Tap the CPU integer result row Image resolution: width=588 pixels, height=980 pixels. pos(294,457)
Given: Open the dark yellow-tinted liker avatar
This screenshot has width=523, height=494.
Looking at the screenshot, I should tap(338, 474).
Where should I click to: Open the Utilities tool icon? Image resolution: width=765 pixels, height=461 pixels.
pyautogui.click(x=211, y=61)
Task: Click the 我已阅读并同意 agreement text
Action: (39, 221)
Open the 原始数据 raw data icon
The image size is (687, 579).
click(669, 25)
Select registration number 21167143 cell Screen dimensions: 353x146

:::

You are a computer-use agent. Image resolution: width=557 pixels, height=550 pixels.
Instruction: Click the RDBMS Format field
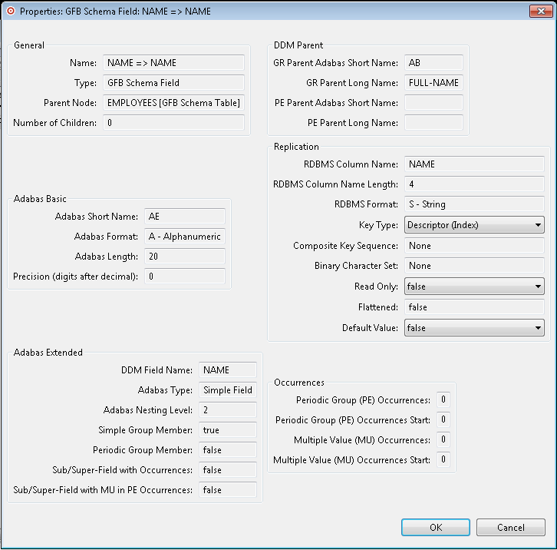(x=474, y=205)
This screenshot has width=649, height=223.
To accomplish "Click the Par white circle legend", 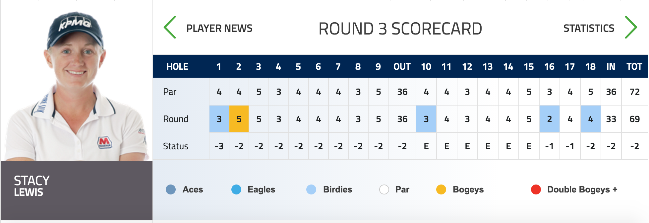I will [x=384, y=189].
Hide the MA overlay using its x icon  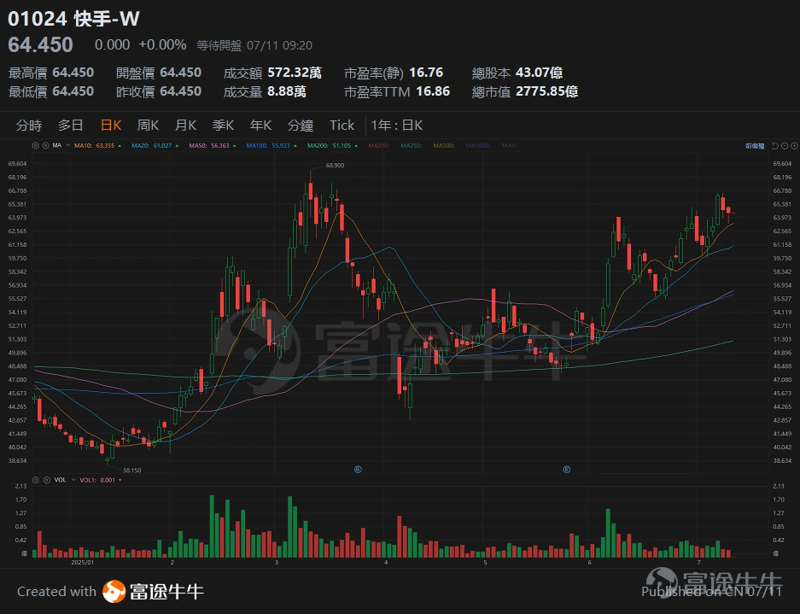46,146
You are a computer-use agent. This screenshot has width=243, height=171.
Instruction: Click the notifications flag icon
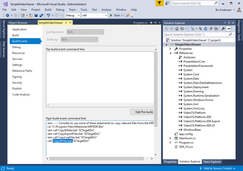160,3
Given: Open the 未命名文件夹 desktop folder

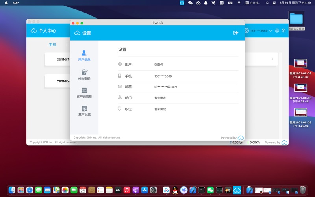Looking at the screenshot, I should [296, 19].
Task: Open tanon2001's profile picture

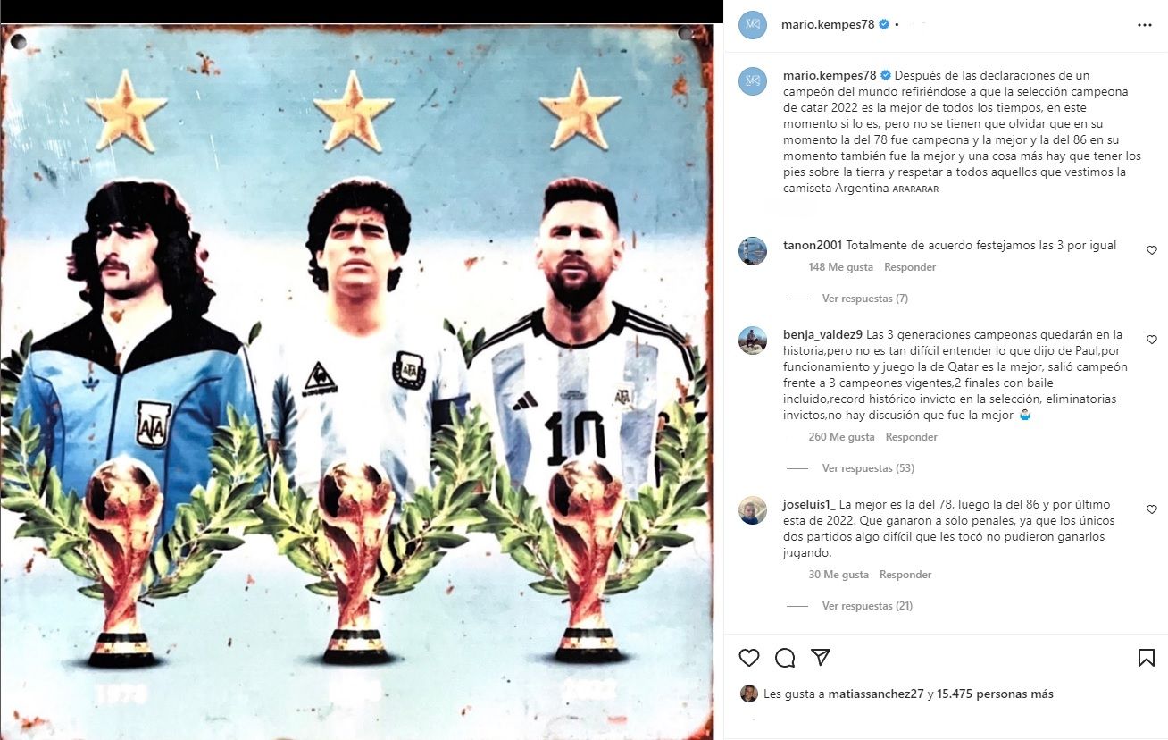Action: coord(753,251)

:::

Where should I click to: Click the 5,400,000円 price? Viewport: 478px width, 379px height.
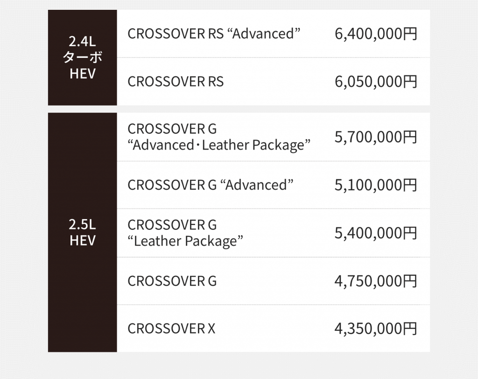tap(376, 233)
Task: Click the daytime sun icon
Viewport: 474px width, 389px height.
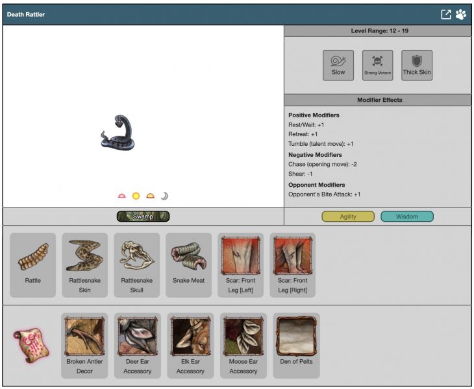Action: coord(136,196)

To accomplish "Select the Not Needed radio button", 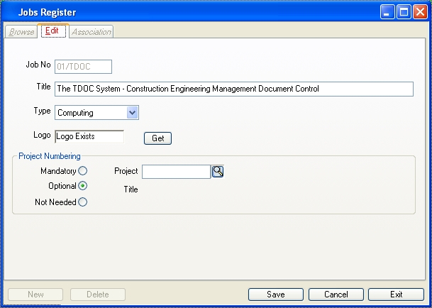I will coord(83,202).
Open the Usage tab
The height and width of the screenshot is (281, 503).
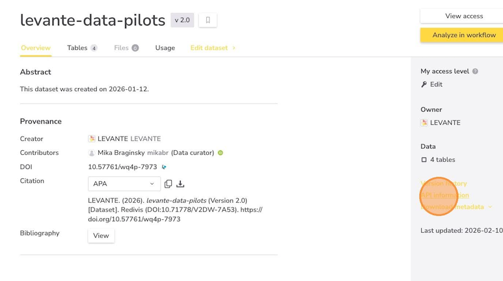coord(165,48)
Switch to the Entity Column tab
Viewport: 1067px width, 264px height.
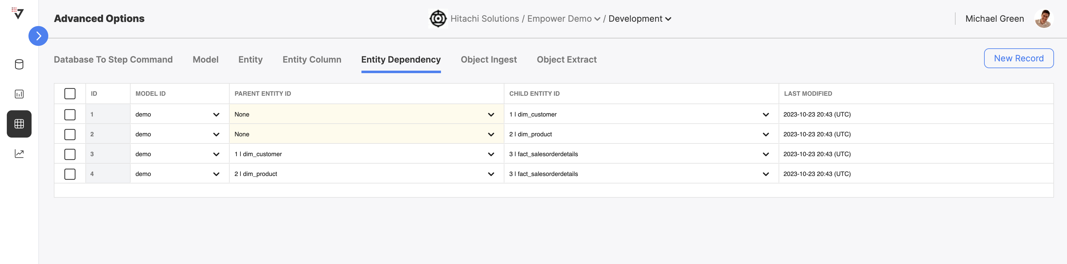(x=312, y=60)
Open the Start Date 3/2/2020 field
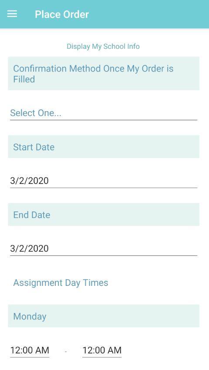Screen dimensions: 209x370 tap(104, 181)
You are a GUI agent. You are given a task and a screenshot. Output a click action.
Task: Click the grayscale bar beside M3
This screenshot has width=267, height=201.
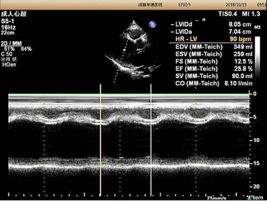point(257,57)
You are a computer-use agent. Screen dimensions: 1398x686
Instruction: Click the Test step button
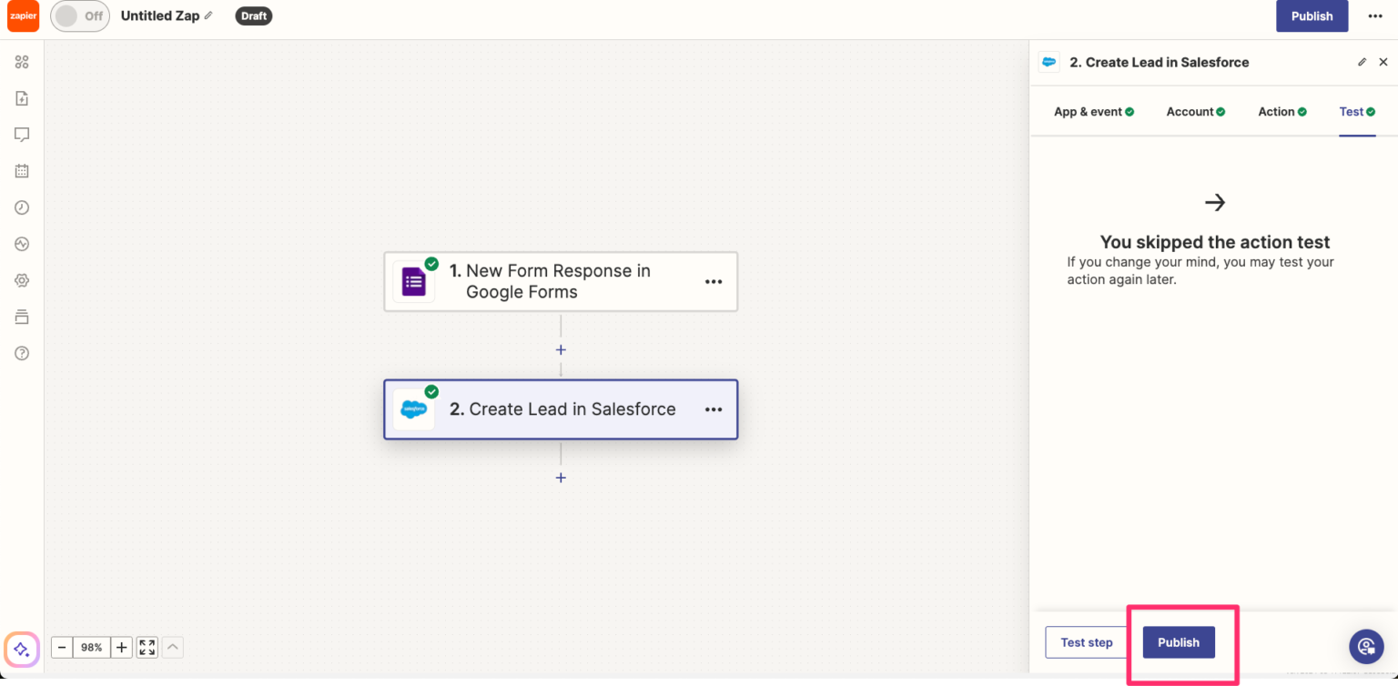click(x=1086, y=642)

:::

EXERCISE INSTRUCTIONS: For this exercise, reproduce exactly the lines of the records above from the one with "Open the Usage tab" up to and including the one with "Task: Click the grayscale bar beside M3", without pictures.

RESPONSE:
Open the Usage tab
The height and width of the screenshot is (281, 503).
coord(165,48)
Switch to the Entity Column tab
Viewport: 1067px width, 264px height.
(x=312, y=60)
Open the Start Date 3/2/2020 field
Screen dimensions: 209x370 tap(104, 181)
You are a GUI agent. You are given a task and a screenshot. Output a click action.
Task: Click the grayscale bar beside M3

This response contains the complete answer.